The play unfolds through a series of short disconnected scenes over an indeterminate period of time. It’s set in 2008, but Marie’s world has so few creature comforts (her phone is disconnected) that it may as well be a sister flat to the one occupied by the characters in Harold Pinter’s The Caretaker almost 50 years earlier. These women are seemingly nowhere in the world; the paradox of their lives is that they are both invisible and seen only for the history they desperately want to move past. 

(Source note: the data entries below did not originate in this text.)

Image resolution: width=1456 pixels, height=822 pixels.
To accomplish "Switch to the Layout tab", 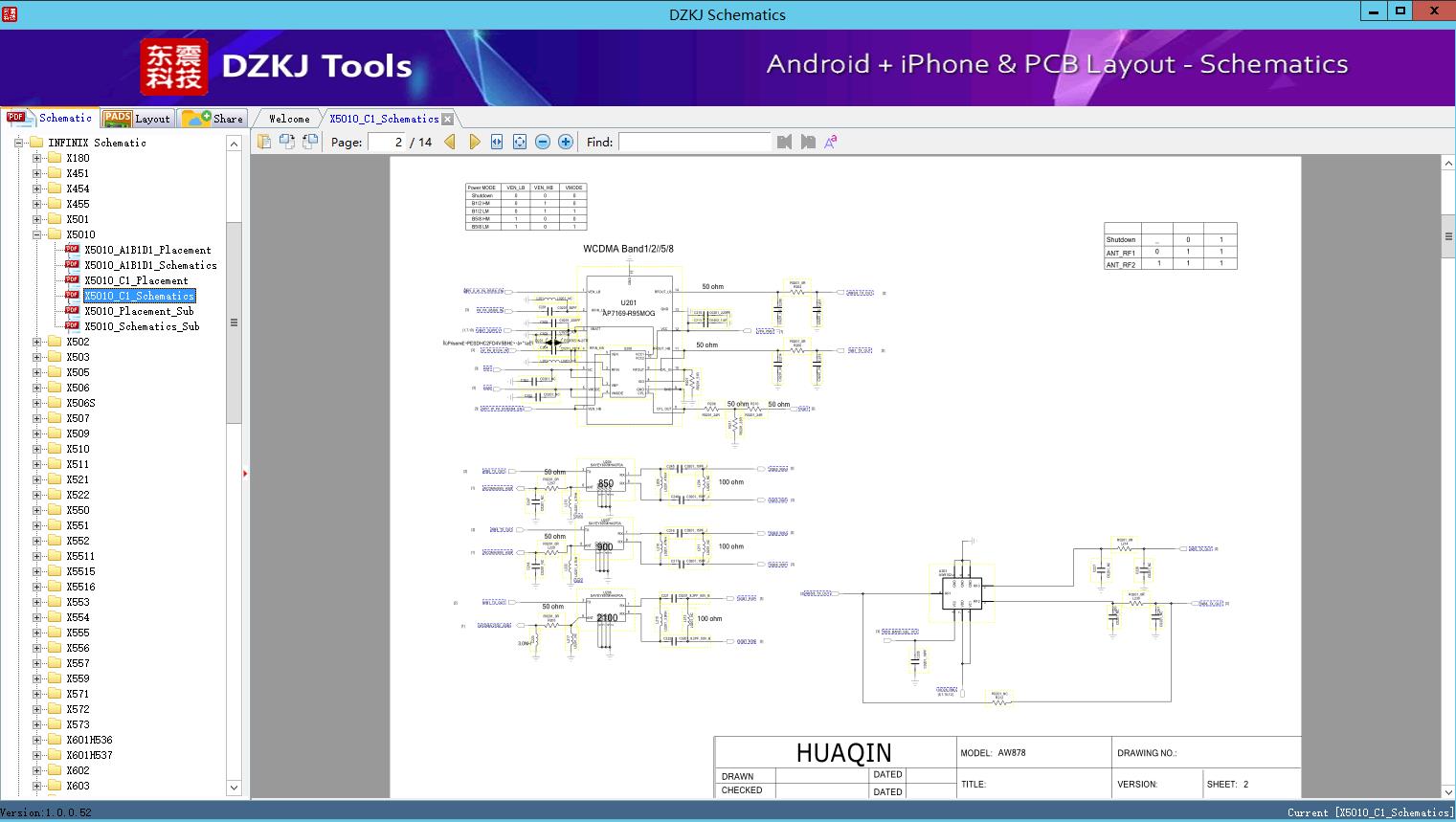I will pos(137,119).
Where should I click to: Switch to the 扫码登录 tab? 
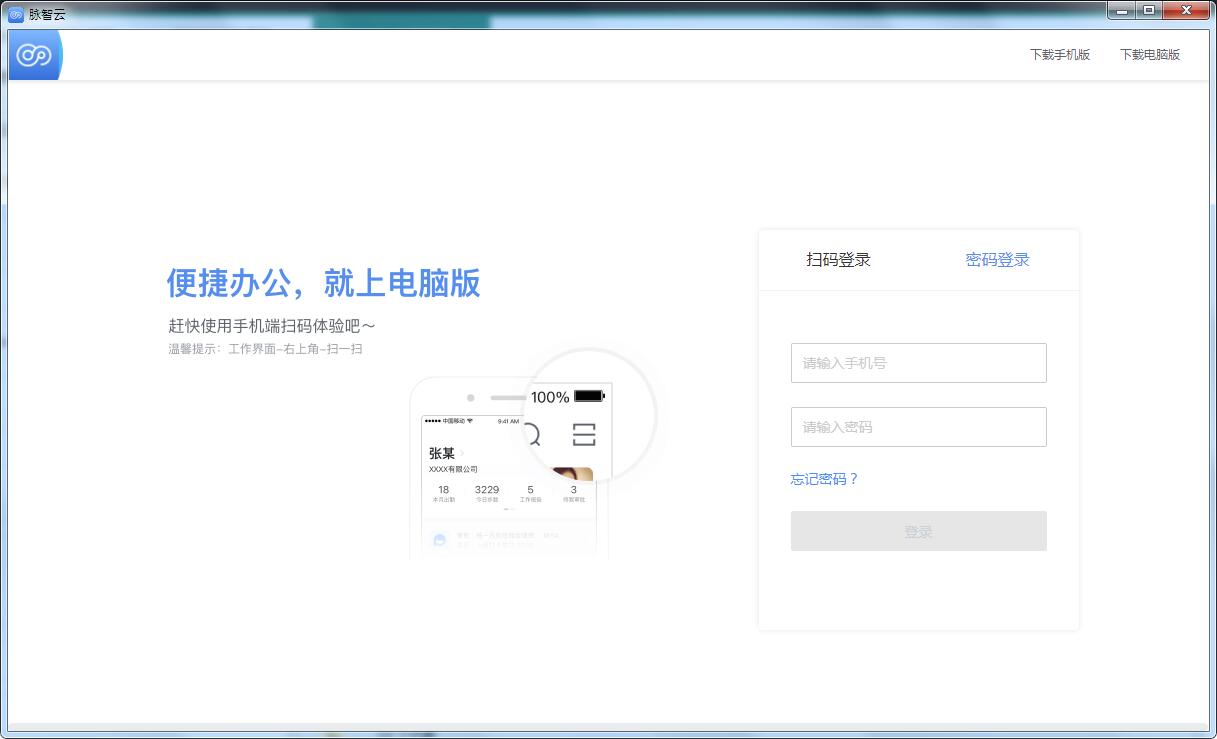click(838, 260)
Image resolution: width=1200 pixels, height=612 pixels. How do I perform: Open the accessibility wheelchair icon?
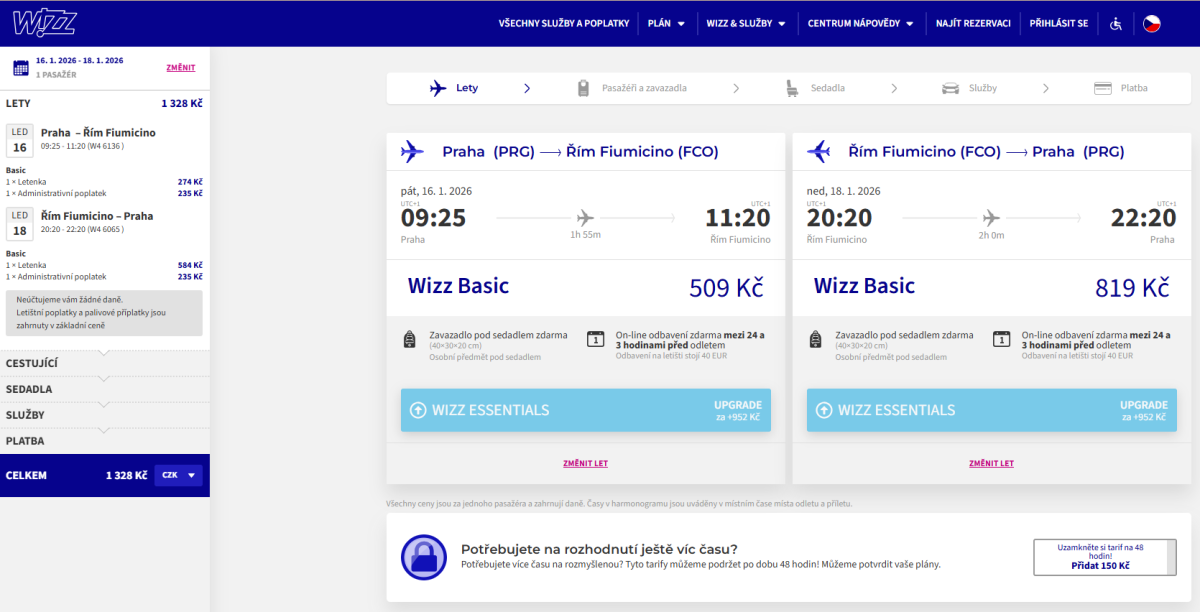(1116, 23)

But unlike Pinter’s world, where the menace of the outside world replicates itself in the destructive relationships of the three men sharing the squalid room, Marie and Lorraine seek some mutual comfort and understanding. To suggest that riding out a pandemic by sheltering in place is an exact parallel to life as a former con would be, to put it charitably, a helluva stretch. But this production carefully and subtly limns the everyday aggravations of too-close-for-comfort living arrangements, as well as the, well, comfort we derive from knowing at least one person is around to witness our life. 

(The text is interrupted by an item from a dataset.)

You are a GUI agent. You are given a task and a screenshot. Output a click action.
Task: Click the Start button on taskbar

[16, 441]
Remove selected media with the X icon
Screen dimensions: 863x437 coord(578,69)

Moss’s play is part of a growing body of work about women struggling to adjust to life outside prison: in recent years, I’ve admired Kate Tempest’s 2013 drama Hopelessly Devoted (also set in Great Britain, and given a terrific production in 2019 at Piven Theatre) and Boo Killebrew’s set-in-Chicago Lettie, which lit the stage on fire at Victory Gardens in 2018. (I’d say all of them also owe a debt to Rhodessa Jones’s groundbreaking work with the Medea Project: Theater for Incarcerated Women.) 

These plays go beyond the high-octane plot dynamics of Orange is the New Black to focus on the small relentless ways that women struggle to reintegrate with a world that never seemed to want them in the first place. When Peck’s Marie breaks down near the end and delivers a searing litany of all the things she fears, it’s almost unbearable. Will she bear it alone? Will the presence of another be enough to overcome it? 

Moss doesn’t give us any sure answers. There are none to be found. But the stellar and raw performances of Peck and Reiter linger as the weak light of morning spills through the one window Marie and Lorraine have to the outside world.